Teagan Westendorf’s ASPI report, Artificial intelligence and policing in Australia, is one recent example. Westendorf argues that Australian government policy and regulatory frameworks don’t sufficiently capture the current limitations of AI technology, and that these limitations may ‘compromise [the] principles of ethical, safe and explainable AI’ in the context of policing.
My aim in this article is to expand on Westendorf’s analysis of the potential challenges in policing’s use of AI and offer some solutions.
Westendorf focuses primarily on a particular kind of policing use of AI, namely, statistical inferencing used to make (or inform) decisions—in other words, technology that falls broadly into the category of ‘predictive policing’.
While predictive policing applications pose the thorniest ethical and legal questions and therefore warrant serious consideration, it’s important to also highlight other applications of AI in policing. For example, AI can assist investigations by expediating the transcription of interviews and analysis of CCTV footage. Image-recognition algorithms can also help detect and process child-exploitation material, helping to limit human exposure. Drawing attention to these applications can help prevent the conversation from becoming too focused on a small but controversial set of uses. Such a focus could risk poisoning the well for the application of AI technology to the sometimes dull and difficult (but equally important) areas of day-to-day police work.
That said, Westendorf’s main concerns are well reasoned and worth discussing. They can be summarised as being the problem of bias and the problem of transparency (and its corollary, explainability).
Like all humans, police officers can have both conscious and unconscious biases that may influence decision-making and policing outcomes. Predictive policing algorithms often need to be trained on datasets capturing those outcomes. Yet, if algorithms are trained on historical datasets that include the results of biased decision-making, it can result in unintentional replication (and in some cases amplification) of the original biases. Efforts to ensure systems are free of bias can also be hampered by ‘tech-washing’, where AI outputs are portrayed (and perceived) as based solely on science and mathematics and therefore inherently free of bias.

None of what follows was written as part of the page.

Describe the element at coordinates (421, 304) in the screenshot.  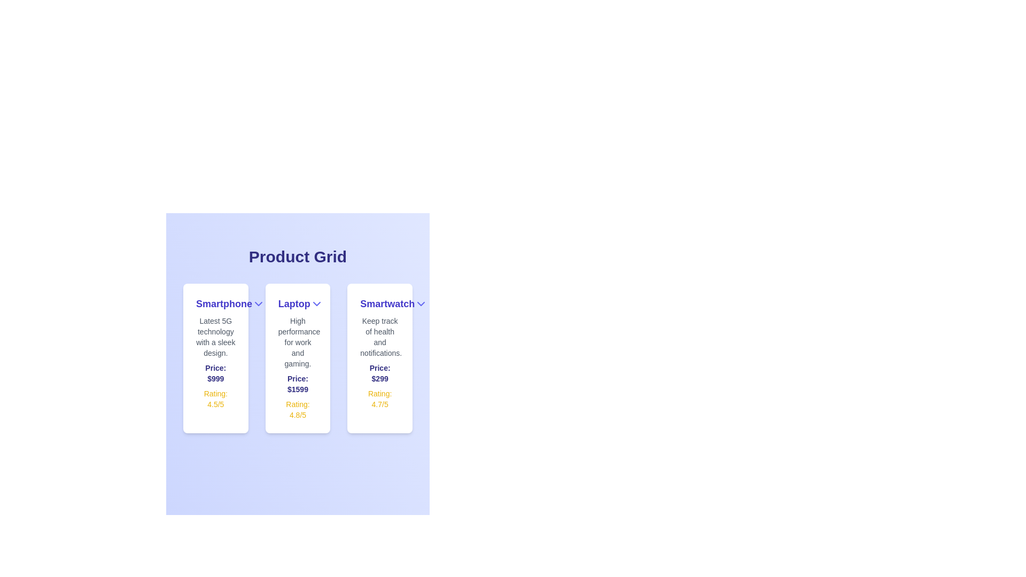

Related to these concerns is the problem of transparency and explainability. Some AI systems lack transparency because their algorithms are closed-source proprietary software. But it can be difficult to render even open-source algorithms explainable—particularly those used in machine learning—due to their complexity. After all, a key benefit of AI lies in its ability to analyse large datasets and detect relationships that are too subtle for the human mind to identify. Making models more comprehensible by simplifying them may require trade-offs in sensitivity, and therefore also in accuracy. Together these concerns are often referred to as the ‘AI black box’ (inputs and outputs are known, but not what goes on in the middle).
In short, a lack of transparency and explainability makes the detection of bias and discriminatory outputs more difficult. This is both an ethical concern and a legal one when justice systems require that charging decisions be understood by all parties to avoid discriminatory practices. Indeed, research suggests that when individuals trust the process of decision-making, they are more likely to trust the outcomes in justice settings, even if those outcomes are unfavourable. Explainability and transparency can therefore be important considerations when seeking to enhance public accountability and trust in these systems.
As Westendorf points out, steps can be taken to mitigate bias, such as pre-emptively coding against foreseeable biases and involving human analysts in the processes of building and leveraging AI systems. With these sorts of safeguards in place (as well as deployment reviews and evaluations), use of AI may have the upshot of establishing built-in objectivity for policing decisions by reducing reliance on heuristics and other subjective decision-making practices. Over time, AI use may assist in debiasing policing outcomes.
While there’s no silver bullet for enhancing explainability, there are plenty of suggestions, particularly when it comes to developing AI solutions to enhance AI explainability. Transparency challenges generated by proprietary systems can also be alleviated when AI systems are owned by police and designed in house.
Yet the need for explainability is only one consideration for enhancing accountability and public trust in the use of AI systems by police, particularly when it comes to predictive policing. Recent research has found that people’s level of trust in the police (which is relatively high in Australia) correlates with their level of acceptance of changes in the tools and technology used by police. In another study, participants exposed to purportedly successful policing applications of AI technology were more likely to support wider police use of such technologies than those exposed to unsuccessful uses, or not exposed to examples of AI application at all. In fact, participants exposed to purportedly successful applications even judged the decision-making process involved to be trustworthy.
This suggests that focusing on broader public trust in policing will be vital in sustaining public trust and confidence in the use of AI in policing, regardless of the degree of algorithmic transparency and explainability. The goal of transparent and explainable AI shouldn’t neglect this broader context.